◆ **Task statement**
Go through the data below and return each line containing the word "will".

◆ **Recorded information**
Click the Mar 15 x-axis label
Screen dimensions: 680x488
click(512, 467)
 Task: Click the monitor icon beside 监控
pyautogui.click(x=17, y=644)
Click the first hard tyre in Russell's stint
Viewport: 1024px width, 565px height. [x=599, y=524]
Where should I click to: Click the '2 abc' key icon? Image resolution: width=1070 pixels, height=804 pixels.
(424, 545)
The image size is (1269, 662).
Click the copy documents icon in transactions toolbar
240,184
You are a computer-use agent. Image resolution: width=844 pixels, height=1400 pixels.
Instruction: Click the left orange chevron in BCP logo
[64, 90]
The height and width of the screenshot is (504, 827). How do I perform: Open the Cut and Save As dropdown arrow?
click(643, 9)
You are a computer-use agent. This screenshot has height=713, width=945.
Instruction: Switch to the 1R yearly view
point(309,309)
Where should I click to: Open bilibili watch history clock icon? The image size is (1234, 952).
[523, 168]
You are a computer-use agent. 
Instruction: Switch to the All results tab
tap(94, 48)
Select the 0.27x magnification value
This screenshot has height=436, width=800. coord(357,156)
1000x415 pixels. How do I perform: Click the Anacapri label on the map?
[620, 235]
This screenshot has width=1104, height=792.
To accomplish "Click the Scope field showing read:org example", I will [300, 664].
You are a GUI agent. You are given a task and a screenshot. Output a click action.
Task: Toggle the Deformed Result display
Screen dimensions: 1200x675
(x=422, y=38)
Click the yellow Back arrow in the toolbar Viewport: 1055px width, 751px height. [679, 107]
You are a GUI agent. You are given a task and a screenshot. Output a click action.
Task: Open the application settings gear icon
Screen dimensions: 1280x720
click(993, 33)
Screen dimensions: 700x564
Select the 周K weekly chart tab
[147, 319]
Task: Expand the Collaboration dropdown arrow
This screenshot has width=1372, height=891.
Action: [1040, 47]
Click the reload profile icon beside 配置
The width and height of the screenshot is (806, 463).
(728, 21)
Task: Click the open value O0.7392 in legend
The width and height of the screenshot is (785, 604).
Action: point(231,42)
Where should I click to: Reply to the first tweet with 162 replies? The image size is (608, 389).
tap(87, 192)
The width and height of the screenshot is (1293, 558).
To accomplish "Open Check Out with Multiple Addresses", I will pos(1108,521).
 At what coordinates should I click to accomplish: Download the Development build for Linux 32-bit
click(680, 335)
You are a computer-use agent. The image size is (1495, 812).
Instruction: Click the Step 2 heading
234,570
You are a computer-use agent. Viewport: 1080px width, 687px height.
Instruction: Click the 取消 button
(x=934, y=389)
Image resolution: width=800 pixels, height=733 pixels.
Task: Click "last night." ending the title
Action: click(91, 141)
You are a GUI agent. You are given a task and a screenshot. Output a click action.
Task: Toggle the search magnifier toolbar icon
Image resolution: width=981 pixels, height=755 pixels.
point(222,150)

◆ **Task solution**
To accomplish "Click the Scope field showing read:org example", I will [300, 664].
To accomplish "Open Check Out with Multiple Addresses", I will pos(1108,521).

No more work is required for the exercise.